Task brief: Reproduce verbatim only the items from the line containing "Click the request" through the line containing "This screenshot has width=1080, height=2400.", including both of those lines.
━━━━━ Supplied material
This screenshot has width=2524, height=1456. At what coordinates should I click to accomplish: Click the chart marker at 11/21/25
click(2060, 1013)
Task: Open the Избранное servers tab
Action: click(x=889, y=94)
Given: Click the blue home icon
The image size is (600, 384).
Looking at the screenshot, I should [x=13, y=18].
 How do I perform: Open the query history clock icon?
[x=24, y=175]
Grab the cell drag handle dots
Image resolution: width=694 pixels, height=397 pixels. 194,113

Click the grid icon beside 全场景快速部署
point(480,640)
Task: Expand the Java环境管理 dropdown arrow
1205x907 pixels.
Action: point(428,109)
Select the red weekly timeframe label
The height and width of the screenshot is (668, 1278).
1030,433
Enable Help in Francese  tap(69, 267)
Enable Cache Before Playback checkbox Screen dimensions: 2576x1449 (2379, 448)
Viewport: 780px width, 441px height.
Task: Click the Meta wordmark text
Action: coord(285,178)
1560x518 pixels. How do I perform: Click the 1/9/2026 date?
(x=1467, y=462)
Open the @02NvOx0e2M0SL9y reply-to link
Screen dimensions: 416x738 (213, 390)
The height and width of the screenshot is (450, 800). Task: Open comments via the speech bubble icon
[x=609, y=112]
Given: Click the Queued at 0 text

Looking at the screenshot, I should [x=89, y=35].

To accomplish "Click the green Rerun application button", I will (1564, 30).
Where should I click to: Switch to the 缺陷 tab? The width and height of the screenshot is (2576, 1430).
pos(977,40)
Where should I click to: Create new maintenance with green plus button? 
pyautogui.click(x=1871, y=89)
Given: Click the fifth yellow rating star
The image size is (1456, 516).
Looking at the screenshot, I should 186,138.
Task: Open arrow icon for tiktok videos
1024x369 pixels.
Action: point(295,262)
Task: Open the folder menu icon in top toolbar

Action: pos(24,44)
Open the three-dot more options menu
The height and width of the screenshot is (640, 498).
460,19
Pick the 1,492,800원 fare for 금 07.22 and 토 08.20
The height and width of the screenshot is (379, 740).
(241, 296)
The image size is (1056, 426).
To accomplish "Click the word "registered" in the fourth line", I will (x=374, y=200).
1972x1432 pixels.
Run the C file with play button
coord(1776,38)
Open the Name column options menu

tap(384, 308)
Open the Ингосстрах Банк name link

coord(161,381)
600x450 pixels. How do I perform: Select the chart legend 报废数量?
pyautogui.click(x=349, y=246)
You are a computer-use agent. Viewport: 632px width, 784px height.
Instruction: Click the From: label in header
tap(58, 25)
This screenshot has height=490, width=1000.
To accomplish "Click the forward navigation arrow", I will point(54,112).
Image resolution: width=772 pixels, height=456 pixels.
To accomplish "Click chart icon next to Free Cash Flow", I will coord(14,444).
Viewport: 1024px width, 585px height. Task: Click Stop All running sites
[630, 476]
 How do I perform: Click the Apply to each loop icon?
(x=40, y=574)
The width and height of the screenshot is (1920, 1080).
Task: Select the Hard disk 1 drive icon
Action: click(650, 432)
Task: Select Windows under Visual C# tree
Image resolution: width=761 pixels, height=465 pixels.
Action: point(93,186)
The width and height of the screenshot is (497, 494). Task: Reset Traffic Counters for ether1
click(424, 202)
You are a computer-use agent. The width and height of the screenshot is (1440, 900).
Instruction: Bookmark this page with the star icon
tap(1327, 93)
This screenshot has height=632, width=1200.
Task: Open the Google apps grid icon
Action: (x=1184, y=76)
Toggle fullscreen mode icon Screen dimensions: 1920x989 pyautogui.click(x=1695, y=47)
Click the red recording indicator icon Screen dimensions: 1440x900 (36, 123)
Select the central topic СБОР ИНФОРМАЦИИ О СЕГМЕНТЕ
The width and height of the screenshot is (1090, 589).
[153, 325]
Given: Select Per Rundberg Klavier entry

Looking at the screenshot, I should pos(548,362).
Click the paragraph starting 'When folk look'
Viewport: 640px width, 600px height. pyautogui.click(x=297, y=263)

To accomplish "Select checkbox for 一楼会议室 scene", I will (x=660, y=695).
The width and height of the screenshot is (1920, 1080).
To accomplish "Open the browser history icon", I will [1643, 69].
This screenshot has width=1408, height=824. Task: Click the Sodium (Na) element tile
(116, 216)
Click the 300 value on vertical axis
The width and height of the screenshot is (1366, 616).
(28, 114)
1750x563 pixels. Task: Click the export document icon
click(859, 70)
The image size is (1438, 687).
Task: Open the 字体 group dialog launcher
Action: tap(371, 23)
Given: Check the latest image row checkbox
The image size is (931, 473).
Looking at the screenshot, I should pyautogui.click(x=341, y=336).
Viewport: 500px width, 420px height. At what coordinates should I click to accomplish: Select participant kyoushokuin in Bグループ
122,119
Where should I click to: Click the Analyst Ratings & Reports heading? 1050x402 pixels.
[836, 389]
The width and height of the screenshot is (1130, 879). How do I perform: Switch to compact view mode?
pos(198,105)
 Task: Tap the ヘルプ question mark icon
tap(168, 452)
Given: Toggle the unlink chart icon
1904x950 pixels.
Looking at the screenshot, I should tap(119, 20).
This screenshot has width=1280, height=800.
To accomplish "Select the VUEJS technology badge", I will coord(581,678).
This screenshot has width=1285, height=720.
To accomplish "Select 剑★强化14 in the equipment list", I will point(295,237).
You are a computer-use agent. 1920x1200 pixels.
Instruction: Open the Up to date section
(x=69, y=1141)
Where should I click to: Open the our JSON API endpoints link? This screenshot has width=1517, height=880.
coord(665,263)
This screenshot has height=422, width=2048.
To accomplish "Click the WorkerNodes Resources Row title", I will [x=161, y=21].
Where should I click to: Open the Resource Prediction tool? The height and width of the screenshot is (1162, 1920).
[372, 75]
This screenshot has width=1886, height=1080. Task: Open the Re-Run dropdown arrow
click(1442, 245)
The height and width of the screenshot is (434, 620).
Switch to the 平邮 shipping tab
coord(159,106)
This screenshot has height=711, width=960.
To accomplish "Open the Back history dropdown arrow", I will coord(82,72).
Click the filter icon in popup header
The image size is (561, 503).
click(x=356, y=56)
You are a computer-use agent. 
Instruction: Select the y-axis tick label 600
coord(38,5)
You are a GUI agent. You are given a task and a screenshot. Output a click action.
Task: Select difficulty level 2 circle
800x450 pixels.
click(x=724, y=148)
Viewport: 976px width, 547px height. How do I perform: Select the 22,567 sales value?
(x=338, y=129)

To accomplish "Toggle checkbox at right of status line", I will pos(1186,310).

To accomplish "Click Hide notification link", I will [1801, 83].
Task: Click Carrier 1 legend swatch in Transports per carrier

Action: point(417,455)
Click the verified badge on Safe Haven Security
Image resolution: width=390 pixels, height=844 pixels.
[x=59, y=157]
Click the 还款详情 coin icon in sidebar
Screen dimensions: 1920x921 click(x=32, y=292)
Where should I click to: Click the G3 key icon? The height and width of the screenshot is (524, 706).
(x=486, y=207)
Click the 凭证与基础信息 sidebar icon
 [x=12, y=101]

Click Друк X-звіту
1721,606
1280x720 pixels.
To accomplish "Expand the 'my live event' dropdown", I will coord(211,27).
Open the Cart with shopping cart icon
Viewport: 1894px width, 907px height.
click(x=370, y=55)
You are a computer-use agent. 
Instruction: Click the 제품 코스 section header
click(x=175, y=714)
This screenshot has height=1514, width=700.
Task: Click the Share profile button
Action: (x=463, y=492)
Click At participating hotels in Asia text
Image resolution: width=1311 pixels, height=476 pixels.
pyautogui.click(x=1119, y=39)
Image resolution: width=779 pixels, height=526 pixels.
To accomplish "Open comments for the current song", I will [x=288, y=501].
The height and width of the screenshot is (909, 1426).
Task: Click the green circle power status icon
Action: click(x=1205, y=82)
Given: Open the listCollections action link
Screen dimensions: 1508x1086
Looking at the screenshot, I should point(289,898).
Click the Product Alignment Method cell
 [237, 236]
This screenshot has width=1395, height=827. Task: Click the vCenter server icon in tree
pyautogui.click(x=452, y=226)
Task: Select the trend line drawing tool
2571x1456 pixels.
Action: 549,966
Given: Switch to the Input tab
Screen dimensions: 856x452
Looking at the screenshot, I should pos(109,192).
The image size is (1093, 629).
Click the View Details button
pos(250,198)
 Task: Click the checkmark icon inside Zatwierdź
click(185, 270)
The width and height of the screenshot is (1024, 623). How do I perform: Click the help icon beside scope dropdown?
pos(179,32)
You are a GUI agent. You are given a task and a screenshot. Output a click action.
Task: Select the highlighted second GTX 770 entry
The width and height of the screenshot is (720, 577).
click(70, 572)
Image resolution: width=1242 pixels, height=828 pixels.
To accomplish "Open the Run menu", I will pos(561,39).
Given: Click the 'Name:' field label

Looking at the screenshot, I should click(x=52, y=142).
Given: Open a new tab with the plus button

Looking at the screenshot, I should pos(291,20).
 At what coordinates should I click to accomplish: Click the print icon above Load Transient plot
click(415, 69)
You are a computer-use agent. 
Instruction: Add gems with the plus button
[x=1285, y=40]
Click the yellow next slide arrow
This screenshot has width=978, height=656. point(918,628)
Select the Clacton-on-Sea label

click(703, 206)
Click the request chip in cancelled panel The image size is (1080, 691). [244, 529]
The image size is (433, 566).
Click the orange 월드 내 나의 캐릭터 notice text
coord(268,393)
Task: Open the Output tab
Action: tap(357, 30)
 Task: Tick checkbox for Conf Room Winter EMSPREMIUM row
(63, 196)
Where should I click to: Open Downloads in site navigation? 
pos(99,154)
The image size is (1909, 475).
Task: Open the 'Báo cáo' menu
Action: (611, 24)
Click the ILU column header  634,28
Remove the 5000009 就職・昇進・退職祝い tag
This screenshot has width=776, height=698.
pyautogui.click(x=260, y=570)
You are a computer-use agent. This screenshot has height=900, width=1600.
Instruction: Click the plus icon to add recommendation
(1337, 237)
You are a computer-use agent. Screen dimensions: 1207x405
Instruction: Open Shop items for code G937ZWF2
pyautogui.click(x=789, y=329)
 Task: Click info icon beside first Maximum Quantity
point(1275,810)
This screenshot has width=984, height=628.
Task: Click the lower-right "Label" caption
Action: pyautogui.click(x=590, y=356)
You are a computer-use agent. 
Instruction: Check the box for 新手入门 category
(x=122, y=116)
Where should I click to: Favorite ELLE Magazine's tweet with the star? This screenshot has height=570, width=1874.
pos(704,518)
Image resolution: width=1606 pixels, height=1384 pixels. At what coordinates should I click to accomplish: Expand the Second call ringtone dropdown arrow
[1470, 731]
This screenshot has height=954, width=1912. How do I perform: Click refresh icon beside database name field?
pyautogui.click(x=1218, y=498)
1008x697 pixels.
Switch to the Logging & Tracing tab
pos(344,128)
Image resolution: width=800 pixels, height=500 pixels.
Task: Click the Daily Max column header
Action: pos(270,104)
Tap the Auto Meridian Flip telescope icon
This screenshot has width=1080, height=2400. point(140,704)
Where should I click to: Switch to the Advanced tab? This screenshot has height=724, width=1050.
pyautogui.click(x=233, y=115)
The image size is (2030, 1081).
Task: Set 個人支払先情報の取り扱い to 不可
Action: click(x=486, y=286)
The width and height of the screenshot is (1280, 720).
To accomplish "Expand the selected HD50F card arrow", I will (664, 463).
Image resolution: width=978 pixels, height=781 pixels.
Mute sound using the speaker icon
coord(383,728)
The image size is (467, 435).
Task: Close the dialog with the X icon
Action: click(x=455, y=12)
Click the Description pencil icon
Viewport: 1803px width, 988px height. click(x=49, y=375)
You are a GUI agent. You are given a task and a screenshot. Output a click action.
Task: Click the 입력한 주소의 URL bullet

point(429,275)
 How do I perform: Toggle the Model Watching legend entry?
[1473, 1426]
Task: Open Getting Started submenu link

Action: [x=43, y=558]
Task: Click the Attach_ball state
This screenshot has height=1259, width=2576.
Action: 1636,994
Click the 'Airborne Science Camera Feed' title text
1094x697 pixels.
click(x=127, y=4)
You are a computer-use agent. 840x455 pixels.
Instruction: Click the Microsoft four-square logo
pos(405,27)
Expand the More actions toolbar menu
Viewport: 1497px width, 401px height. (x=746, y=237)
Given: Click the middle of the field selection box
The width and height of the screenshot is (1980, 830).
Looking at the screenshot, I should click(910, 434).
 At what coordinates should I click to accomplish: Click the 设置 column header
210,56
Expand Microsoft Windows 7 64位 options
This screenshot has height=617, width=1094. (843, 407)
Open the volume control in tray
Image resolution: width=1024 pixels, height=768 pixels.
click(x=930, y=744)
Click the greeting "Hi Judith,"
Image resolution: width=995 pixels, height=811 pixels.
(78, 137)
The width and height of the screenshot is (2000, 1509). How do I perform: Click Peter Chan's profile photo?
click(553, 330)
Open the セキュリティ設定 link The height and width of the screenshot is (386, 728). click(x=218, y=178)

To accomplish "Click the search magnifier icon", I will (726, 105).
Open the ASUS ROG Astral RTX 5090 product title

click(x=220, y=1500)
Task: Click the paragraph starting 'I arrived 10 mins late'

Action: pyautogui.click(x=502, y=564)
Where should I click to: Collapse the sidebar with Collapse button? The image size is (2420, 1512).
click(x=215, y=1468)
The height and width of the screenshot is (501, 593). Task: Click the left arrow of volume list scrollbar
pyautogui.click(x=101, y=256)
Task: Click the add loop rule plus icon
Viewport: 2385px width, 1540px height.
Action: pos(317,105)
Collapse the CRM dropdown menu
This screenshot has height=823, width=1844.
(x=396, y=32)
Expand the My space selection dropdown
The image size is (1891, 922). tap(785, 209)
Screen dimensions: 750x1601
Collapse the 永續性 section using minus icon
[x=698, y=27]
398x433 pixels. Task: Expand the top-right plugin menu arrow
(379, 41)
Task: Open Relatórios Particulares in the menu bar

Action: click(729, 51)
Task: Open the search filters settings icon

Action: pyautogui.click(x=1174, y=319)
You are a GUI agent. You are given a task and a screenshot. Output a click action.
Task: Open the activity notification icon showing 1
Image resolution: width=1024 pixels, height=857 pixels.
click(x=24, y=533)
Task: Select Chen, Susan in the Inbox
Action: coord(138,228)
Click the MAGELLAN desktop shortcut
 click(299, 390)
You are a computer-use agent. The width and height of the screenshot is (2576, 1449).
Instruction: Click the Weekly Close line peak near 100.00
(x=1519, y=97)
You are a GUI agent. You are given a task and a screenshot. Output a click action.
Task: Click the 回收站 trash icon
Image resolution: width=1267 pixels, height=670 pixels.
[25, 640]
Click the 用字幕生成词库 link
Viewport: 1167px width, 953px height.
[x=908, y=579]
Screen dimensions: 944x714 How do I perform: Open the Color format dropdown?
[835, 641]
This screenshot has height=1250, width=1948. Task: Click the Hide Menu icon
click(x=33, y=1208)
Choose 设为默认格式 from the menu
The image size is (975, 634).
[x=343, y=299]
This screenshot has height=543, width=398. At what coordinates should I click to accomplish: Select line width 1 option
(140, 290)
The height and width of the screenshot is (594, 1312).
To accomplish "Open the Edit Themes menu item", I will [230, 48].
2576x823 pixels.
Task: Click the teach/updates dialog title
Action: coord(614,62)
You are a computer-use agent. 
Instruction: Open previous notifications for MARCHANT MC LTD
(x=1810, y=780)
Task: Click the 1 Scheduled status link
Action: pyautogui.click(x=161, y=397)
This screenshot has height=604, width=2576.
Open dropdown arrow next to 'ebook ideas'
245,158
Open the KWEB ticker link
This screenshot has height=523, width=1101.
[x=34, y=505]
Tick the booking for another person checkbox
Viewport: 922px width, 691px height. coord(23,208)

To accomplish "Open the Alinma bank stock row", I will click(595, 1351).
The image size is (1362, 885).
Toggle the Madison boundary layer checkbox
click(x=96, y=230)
━━━━━━━━━━
Exercise result:
Click the request chip in cancelled panel The image size is (1080, 691). [244, 529]
The image size is (433, 566).
Click the orange 월드 내 나의 캐릭터 notice text
coord(268,393)
Task: Open the Output tab
Action: tap(357, 30)
 Task: Tick checkbox for Conf Room Winter EMSPREMIUM row
(63, 196)
Where should I click to: Open Downloads in site navigation? 
pos(99,154)
The image size is (1909, 475).
Task: Open the 'Báo cáo' menu
Action: (611, 24)
Click the ILU column header  634,28
Remove the 5000009 就職・昇進・退職祝い tag
This screenshot has width=776, height=698.
pyautogui.click(x=260, y=570)
You are a computer-use agent. This screenshot has height=900, width=1600.
Instruction: Click the plus icon to add recommendation
(1337, 237)
You are a computer-use agent. Screen dimensions: 1207x405
Instruction: Open Shop items for code G937ZWF2
pyautogui.click(x=789, y=329)
 Task: Click info icon beside first Maximum Quantity
point(1275,810)
This screenshot has width=984, height=628.
Task: Click the lower-right "Label" caption
Action: pyautogui.click(x=590, y=356)
You are a computer-use agent. 
Instruction: Check the box for 新手入门 category
(x=122, y=116)
Where should I click to: Favorite ELLE Magazine's tweet with the star? This screenshot has height=570, width=1874.
pos(704,518)
Image resolution: width=1606 pixels, height=1384 pixels. At what coordinates should I click to accomplish: Expand the Second call ringtone dropdown arrow
[1470, 731]
This screenshot has height=954, width=1912. How do I perform: Click refresh icon beside database name field?
pyautogui.click(x=1218, y=498)
1008x697 pixels.
Switch to the Logging & Tracing tab
pos(344,128)
Image resolution: width=800 pixels, height=500 pixels.
Task: Click the Daily Max column header
Action: pos(270,104)
Tap the Auto Meridian Flip telescope icon
This screenshot has width=1080, height=2400. point(140,704)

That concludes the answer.